Une analyse de Jean-Pierre Willems
Chargé d’enseignement politiques droit et pratiques de formation - master DRH @ Université Paris 1 Panthéon-Sorbonne • Consultant @ Willems Consultant
pour News Tank.
La finalité de la période d’essai
La période d’essai, comme son nom l’indique et comme le rappelle l’article L.1221-20 du Code du travail a pour finalité l’appréciation de la capacité du salarié à s’intégrer dans l’entreprise et à réaliser les fonctions qui lui sont confiées.
Pendant la période d’essai, les règles relatives à la rupture du contrat de travail sont écartées (C. trav., art L. 1231-1).
Il en résulte que la seule motivation possible de la rupture du contrat de travail pendant la période d’essai tient à l’appréciation des capacités professionnelles. C’est d’ailleurs la raison pour laquelle la motivation n’a pas à être explicitée dans le courrier de rupture : il ne s’agit pas d’une dérogation à l’obligation qu’a tout employeur d’informer le salarié des motifs de la rupture du contrat. Comme il n’existe qu’un motif possible, le salarié est nécessairement informé de la raison qui conduit à la rupture de son contrat.
La sanction des ruptures non inhérentes à la personne du salarié
Les tribunaux sanctionnent régulièrement les employeurs qui rompent des périodes d’essai pour des raisons économiques ou ne tenant pas à la personne du salarié.
- Ainsi, ont été condamnés les employeurs qui ont rompu la période d’essai :
- Parce que l’activité du magasin n’était pas bonne ( Cass Soc. 24/11/1999, n° 97-43 054 ) ;
- Parce que l’emploi est supprimé (Cass. soc., 20/11/2007, n° 06-41 212 ) ;
- Parce que l’hôtel situé en station de ski est vide en l’absence de neige (Cass. soc., 15/12/2019 n° 09-42273 ).
Ce dernier exemple est intéressant : l’employeur a recruté des saisonniers à compter du 1er janvier jusqu’à la fin de la saison, avec dix jours d’essai.
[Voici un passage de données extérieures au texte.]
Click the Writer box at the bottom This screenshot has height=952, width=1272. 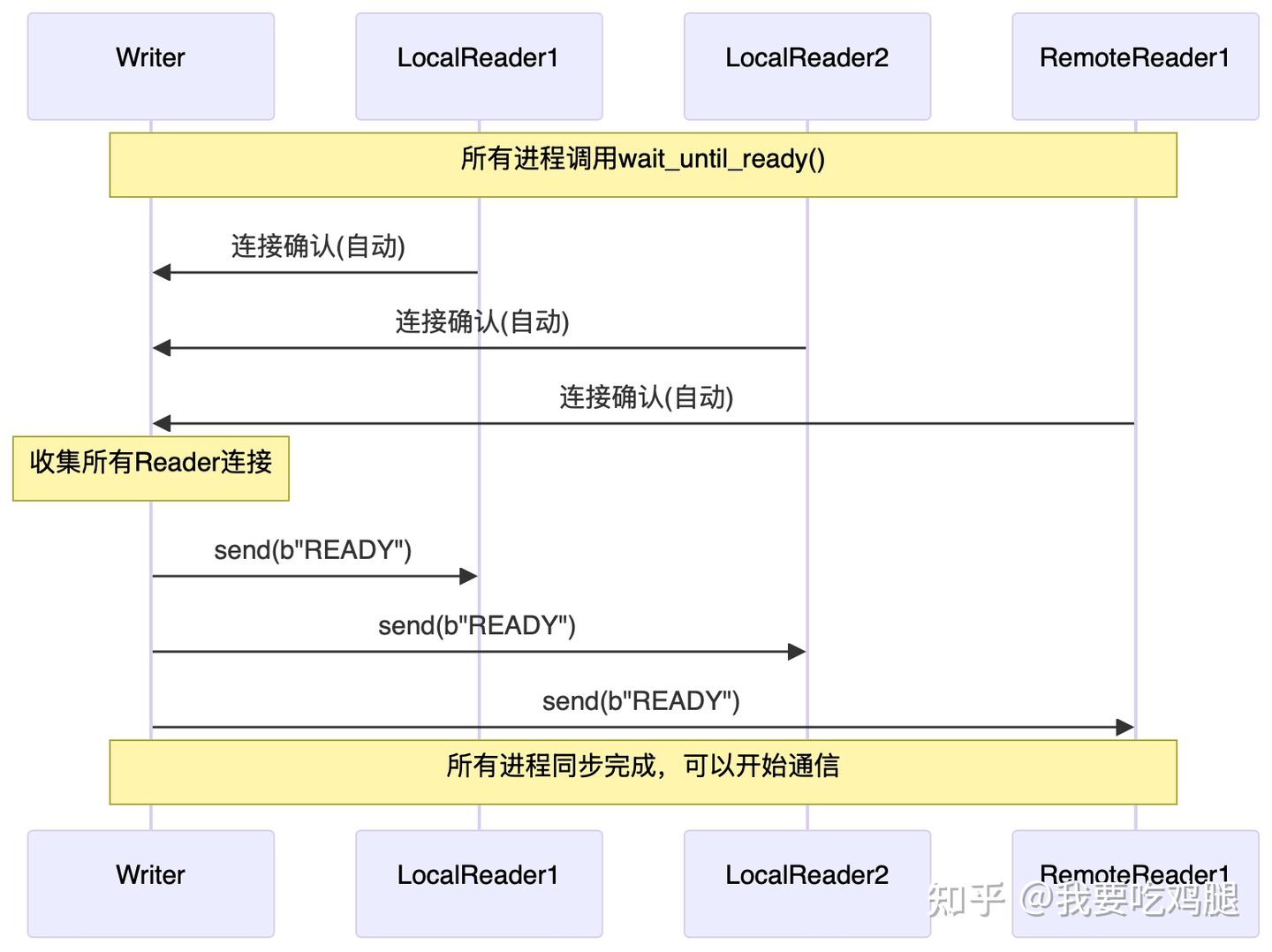pyautogui.click(x=150, y=882)
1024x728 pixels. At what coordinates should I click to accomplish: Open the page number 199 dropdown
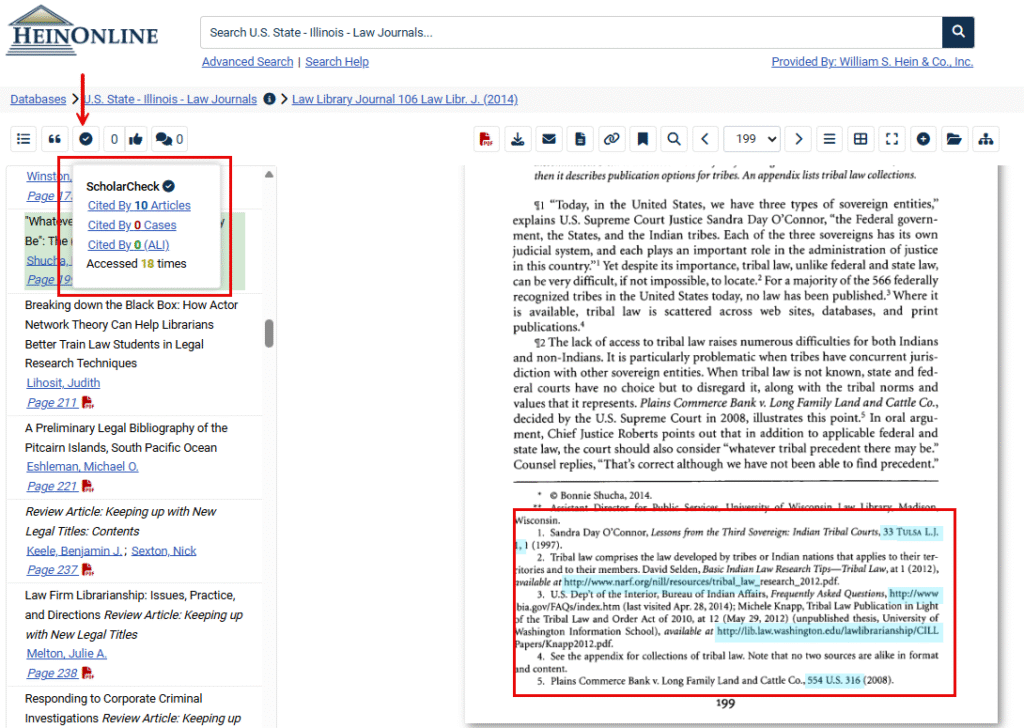[x=752, y=139]
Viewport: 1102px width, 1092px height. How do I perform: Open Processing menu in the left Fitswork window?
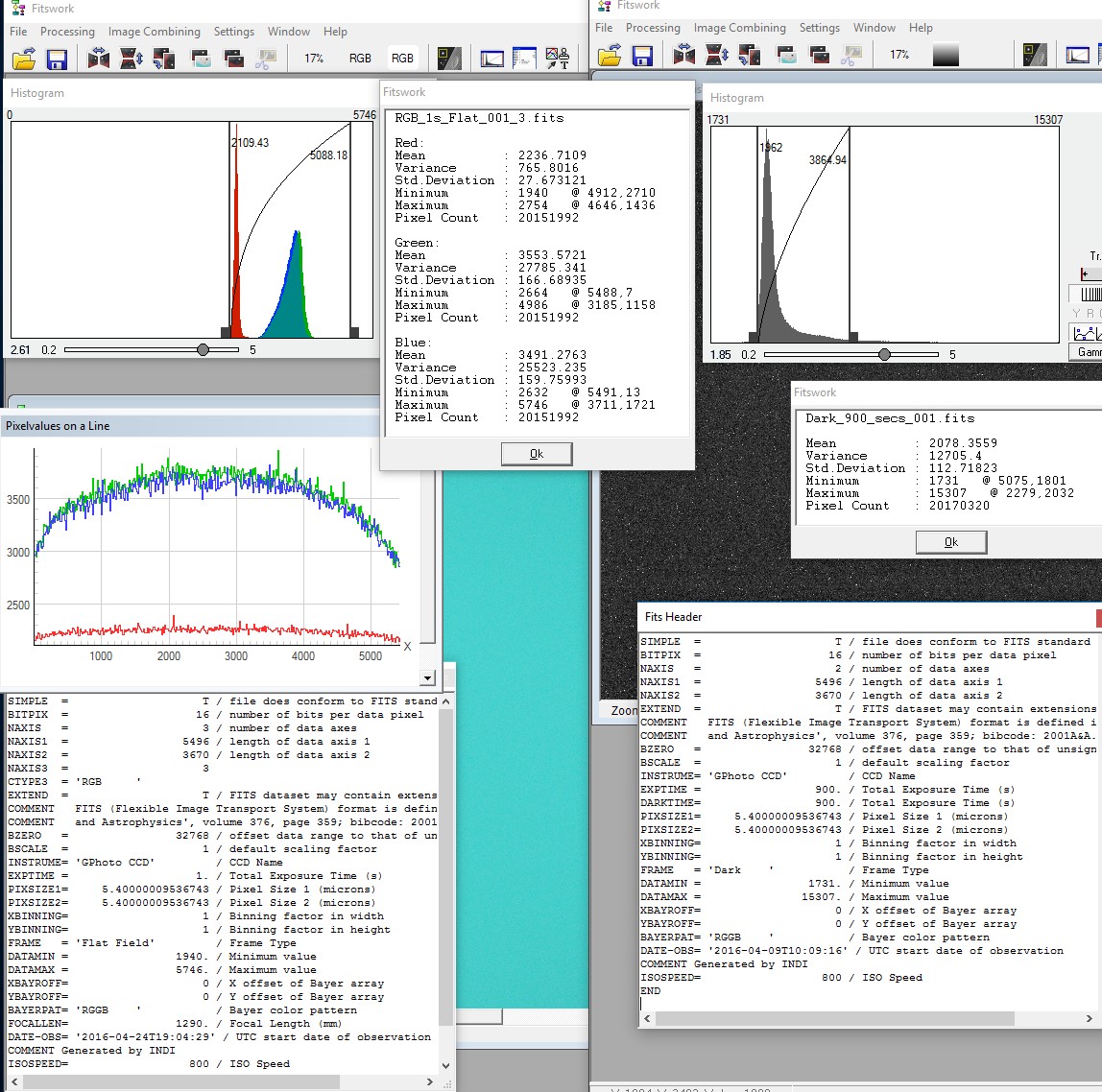click(67, 32)
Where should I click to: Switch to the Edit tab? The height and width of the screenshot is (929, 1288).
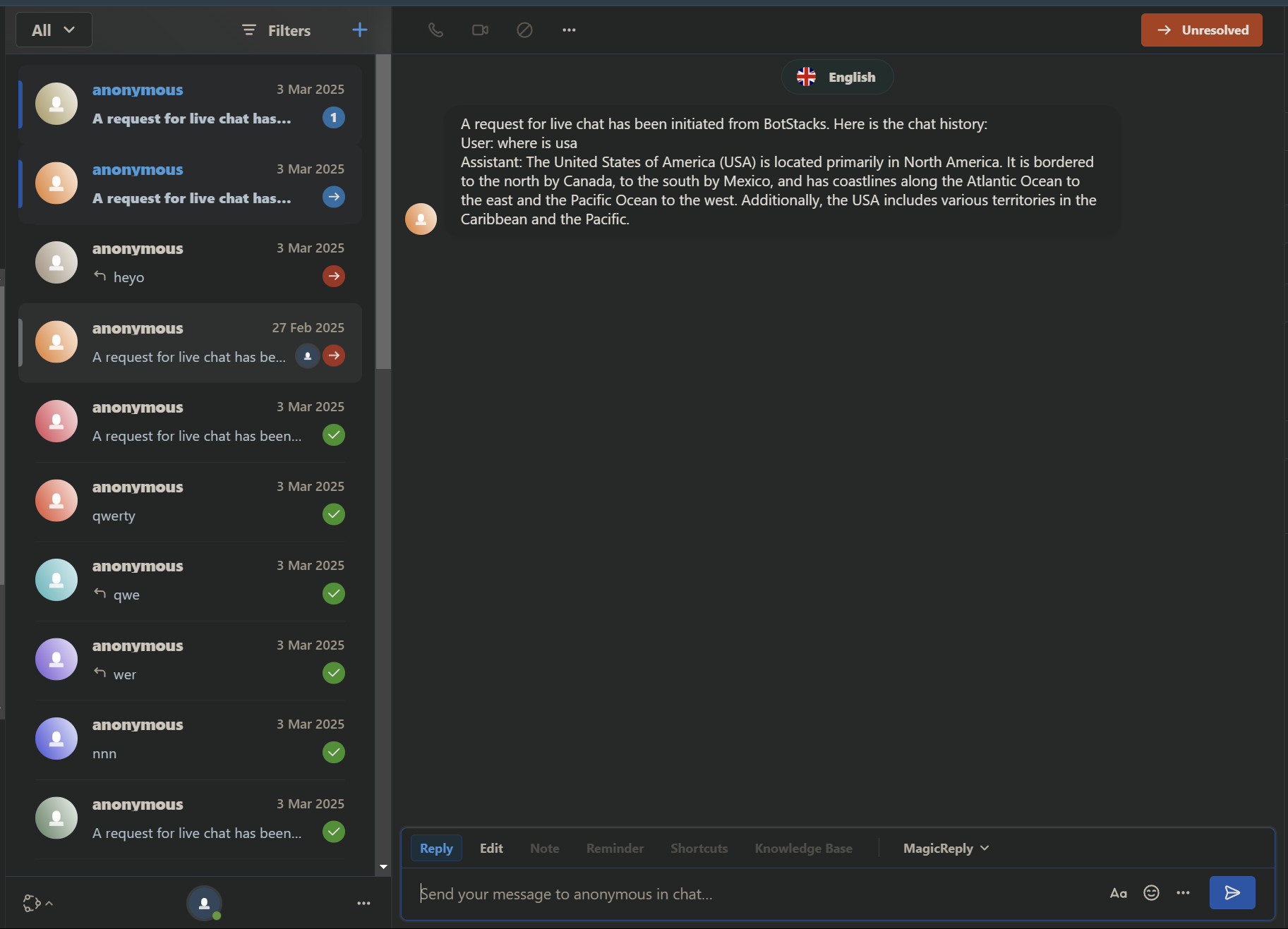point(491,848)
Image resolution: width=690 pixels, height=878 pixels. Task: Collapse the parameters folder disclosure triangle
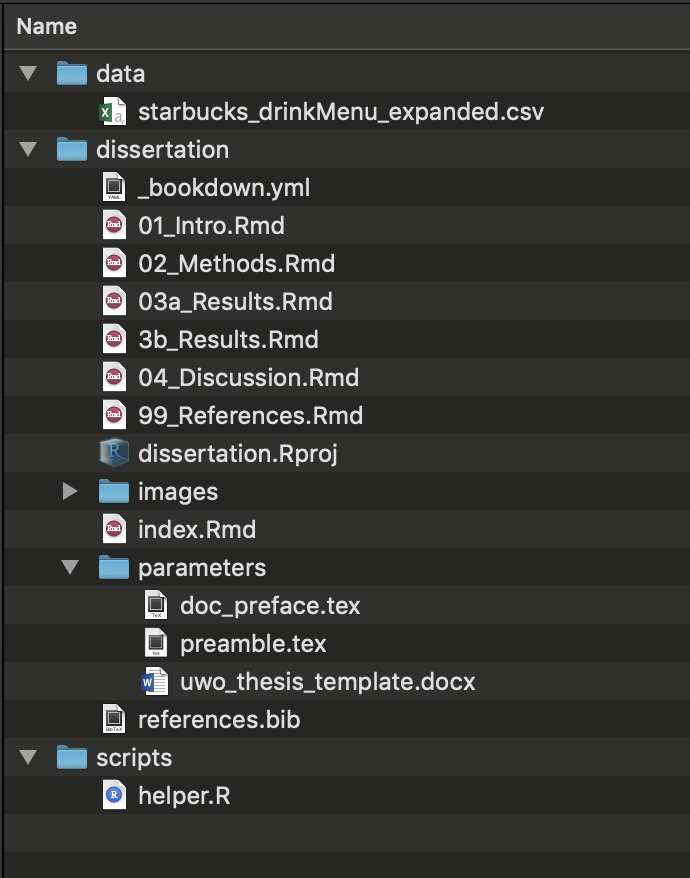pyautogui.click(x=70, y=567)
Faute de neige et de clients il rompt les périodes d’essai au bout de huit jours. “Abusif” estime la Cour de cassation qui condamne l’employeur à verser tous les salaires jusqu’à la fin du contrat, la rupture de la période d’essai devant reposer exclusivement sur des motifs inhérents à la personne du salarié.
La force majeure peut-elle être invoquée ?
À partir du moment où le Gouvernement ouvre sans limite le dispositif d’activité partielle, la rupture du contrat reste un choix pour l’entreprise et non une obligation.
La décision juridiquement correcte dans ce cas serait donc, notamment pour les activités qui doivent fermer, de déclarer les salariés en chômage partiel.
Le report de la période d’essai
Il est de jurisprudence constante que la période d’essai suppose une appréciation des capacités du salarié et qu’une suspension du contrat de travail reporte la période d’essai à la fin de la période de suspension.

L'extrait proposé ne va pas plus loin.